El olmo dijo: “Ese pensamiento no es digno de un árbol que se precie. Es hora de que pongas las raíces en la tierra, muchacho”

El plantón vió que tenían razón, pero la idea nunca lo abandonó. Cavó tierra con sus raíces mientras un plan cobraba forma bajo su corteza. Encontró una buena veta de agua siguiendo una de las raíces el viejo Pyrenaica e hizo brotar grandes hojas que buscaban la luz. A los quince años era un árbol robusto con ramas de brotes abultados y el viejo Pyrenaica languidecía por falta de riego. Sus escasas hojas dejaban pasar el sol que le faltaba, y el joven árbol regresó a su plan. Durante todo ese tiempo había desarrollado dos poderosas raíces gemelas a modo de columnas. El empujón definitivo vino cuando unos seres absurdos equipados con hachas trocearon al viejo pyrenaica y se lo llevaron en una carretilla.

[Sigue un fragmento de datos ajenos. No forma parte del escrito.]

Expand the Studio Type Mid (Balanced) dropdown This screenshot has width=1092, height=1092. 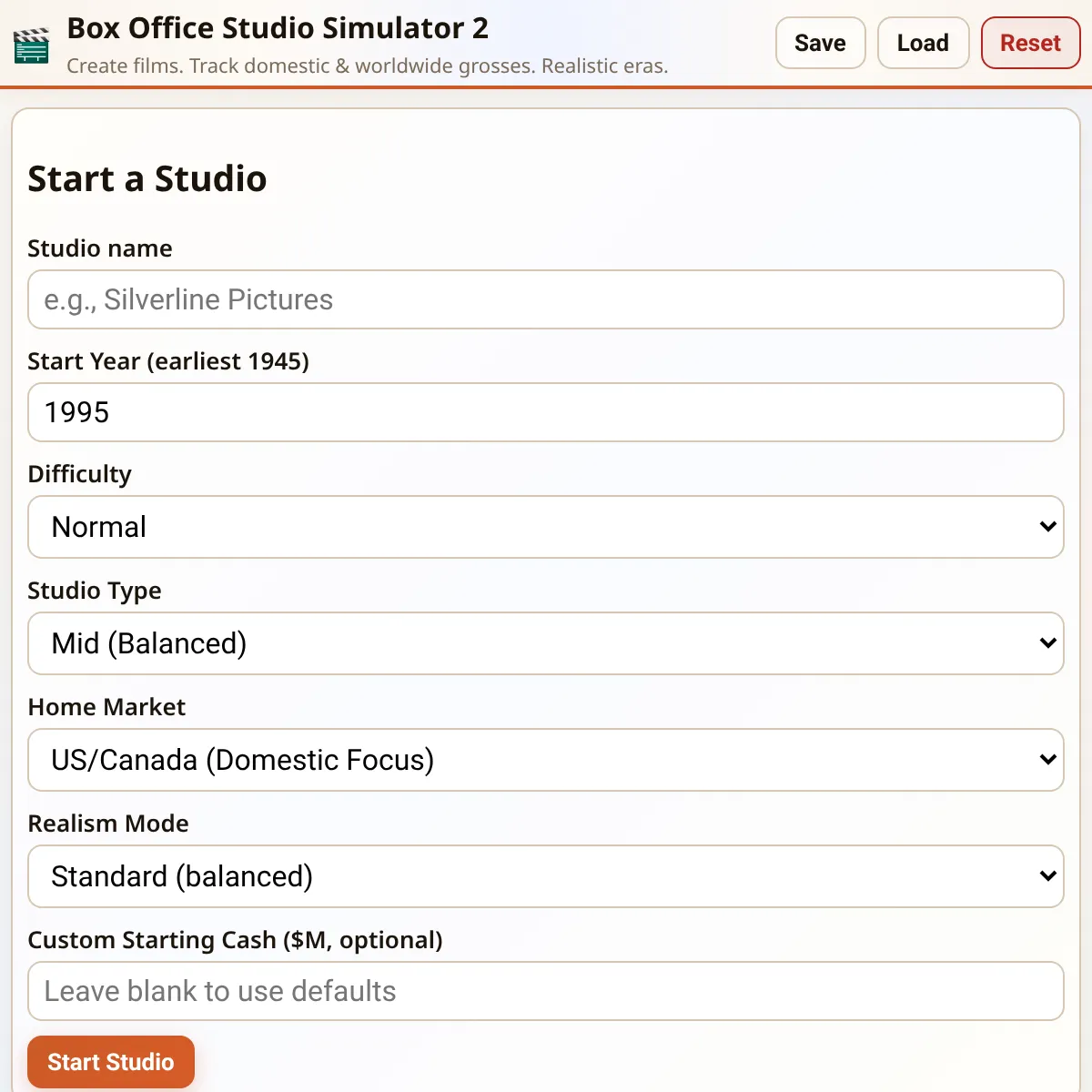coord(546,643)
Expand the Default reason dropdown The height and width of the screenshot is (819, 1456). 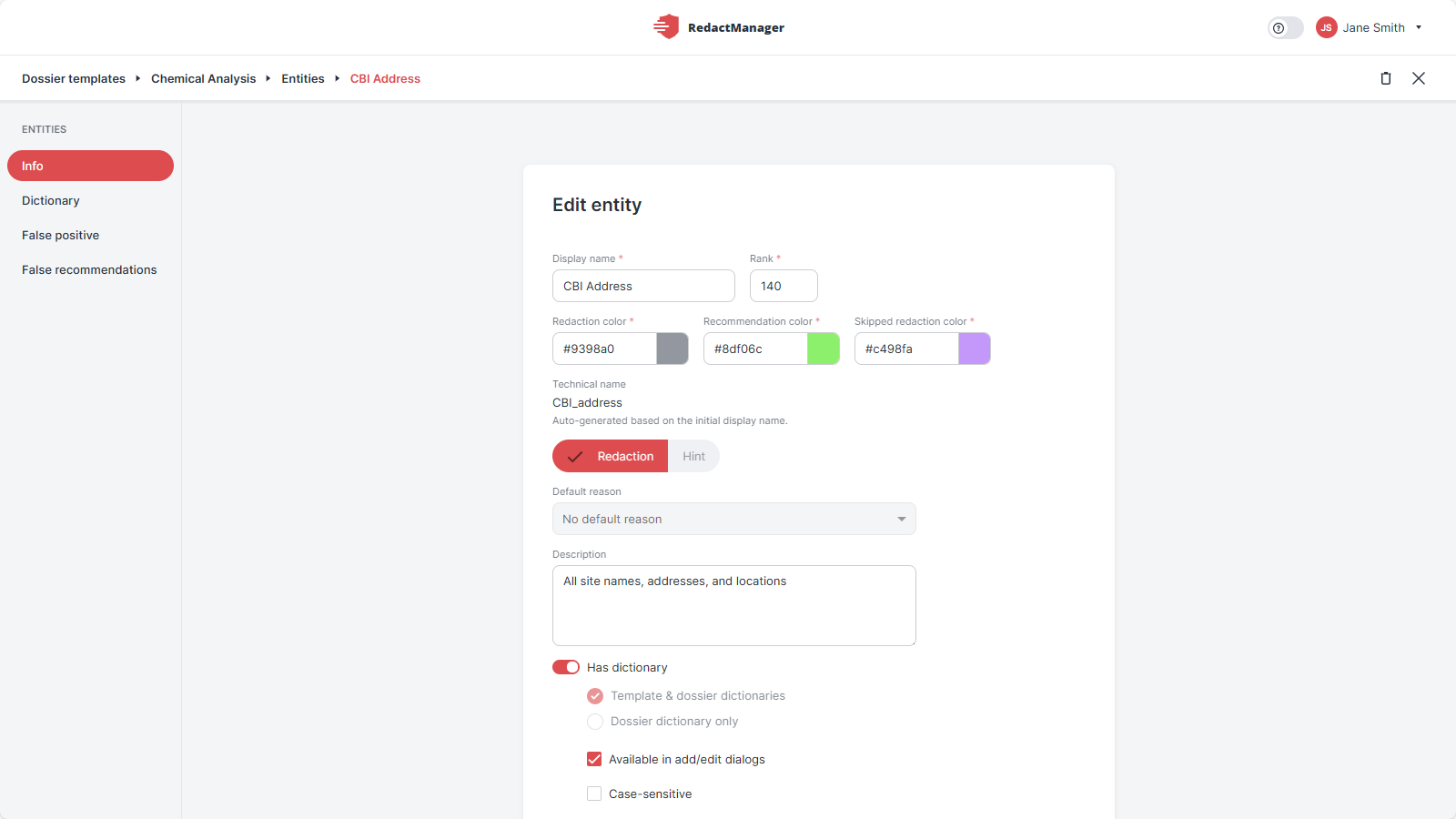[x=734, y=519]
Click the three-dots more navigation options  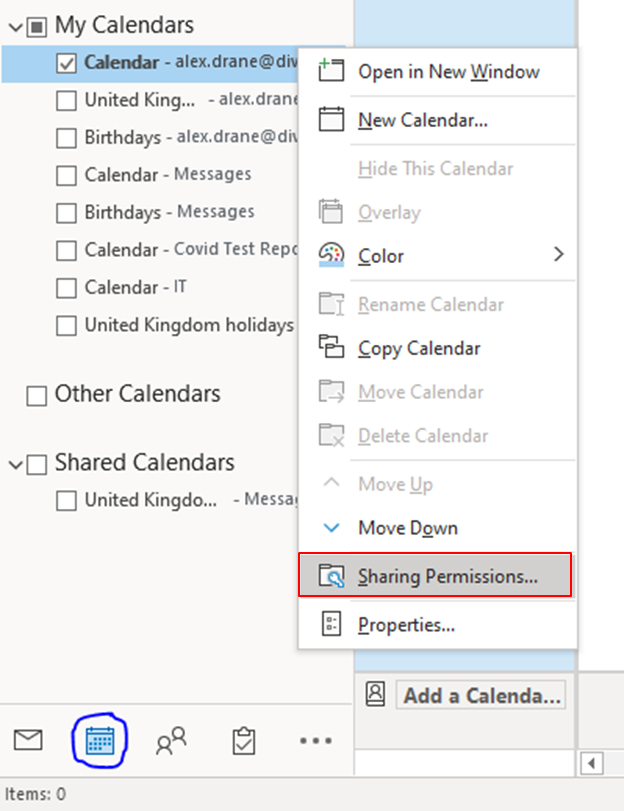pos(315,741)
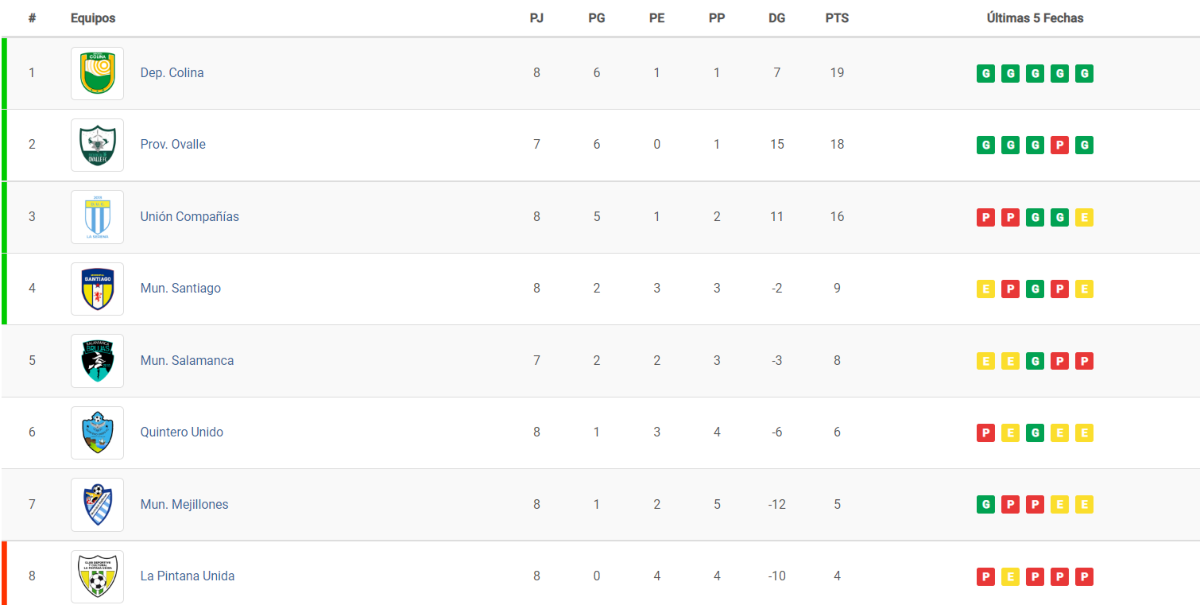
Task: Click the Mun. Salamanca team badge
Action: click(x=97, y=361)
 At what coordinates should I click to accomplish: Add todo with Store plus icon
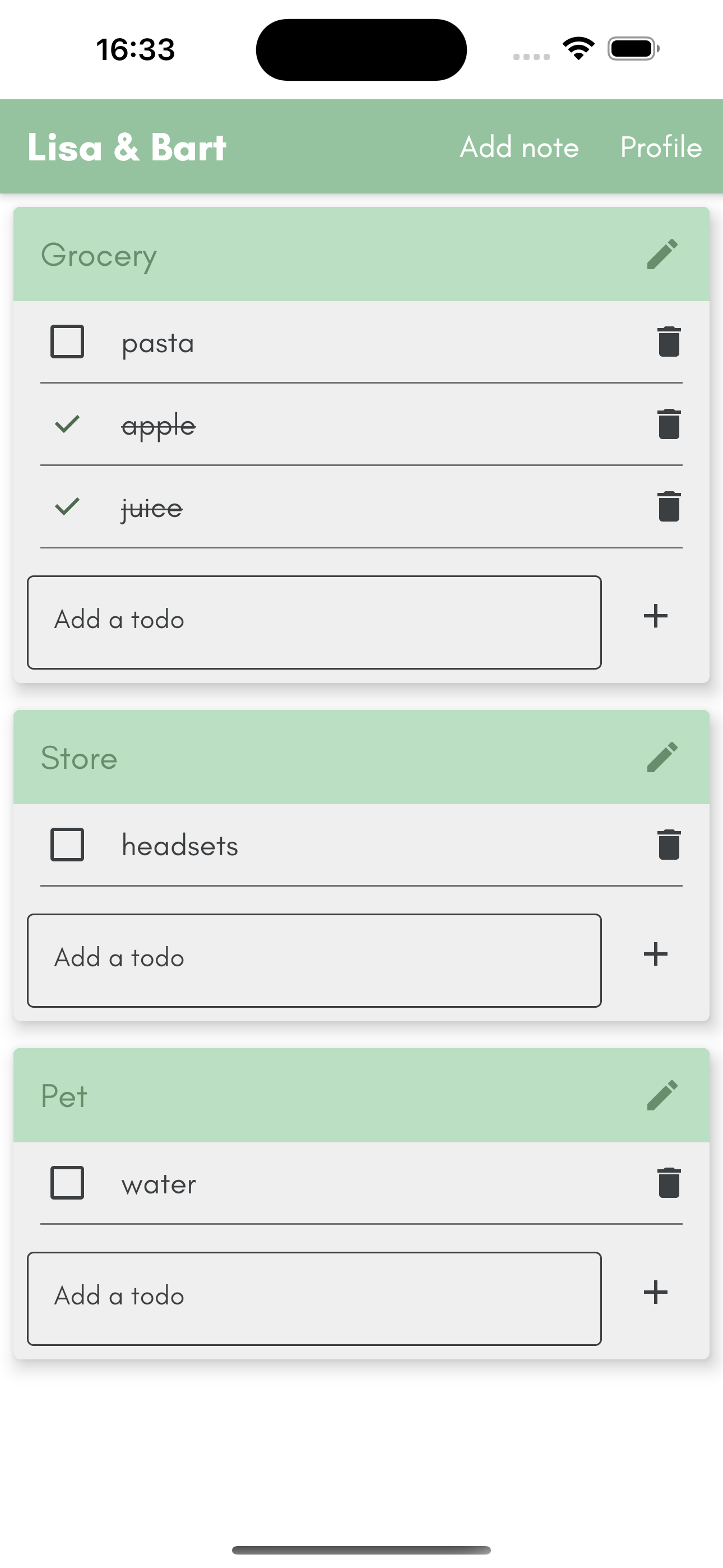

Fué entonces cuando tomó toda el agua que pudo retener y así, a lo largo de todo un día fué desarraigando lentamente primero una raíz y luego la otra mientras el robusto Robur y el orgulloso Castanea le gritaban, agitando las ramas en alto, que estaba loco. Una vez libre se sacudió la tierra y corrió hacia poniente.
En los mentideros del pueblo todos tomaban al granjero Egidio por loco. Por mucho que insistiera nadie podía creer lo que contaba. Todos coincidían en que tenía la cabeza rellena de serrín. El profesor Ronald le dijo, tras oír la misma historia por séptima vez: “No se si crees que me he caido de un guindo o eres tu el que se ha caído de ese guindo del que tanto hablas”.